Does corporate venture capital actually make money?

On average, the financial case is unproven. The 2023 meta-analysis of 32 studies found a positive link to strategic performance but no significant relationship with financial returns. The most reliable predictor of a programme that survives and adds value is strategic fit between the parent and the startup, not the size of the fund. Treat CVC as a strategic instrument that occasionally also pays; don't run it as a financial fund that occasionally informs strategy.

What is innovation accounting, in one line?

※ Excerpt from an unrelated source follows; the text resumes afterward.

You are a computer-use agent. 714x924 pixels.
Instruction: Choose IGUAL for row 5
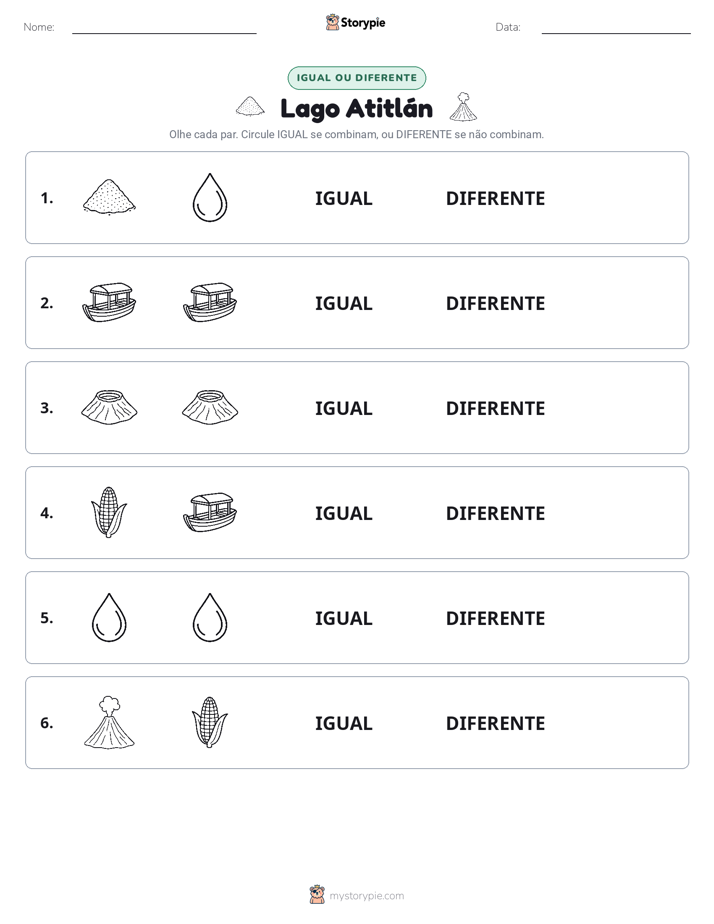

It's how you measure a venture's progress when revenue and market share are still zero: set a baseline with a minimum viable product, track leading indicators of value and growth, and use them to decide whether to pivot or persevere, instead of judging the venture against a forecast it was incentivised to inflate.

Why do so many corporate venture programmes get shut down?

Two patterns recur. They get judged by the parent's standard financial metrics long before any venture could plausibly produce them, and they lack a clear strategic focus, so no one can say what good looks like. Gompers and Lerner found strategically unfocused programmes were markedly less stable and often stopped after only a few investments. Both failure modes are about the wrong scorecard, not the wrong startups.

Can a small company without a fund use any of this?

Yes, innovation accounting needs no fund at all. Any team launching something new can set a baseline, pick one value metric and one growth metric, fund the work in tranches against those, and hold an honest pivot-or-persevere review. That is the transferable half of the toolkit, and it's free.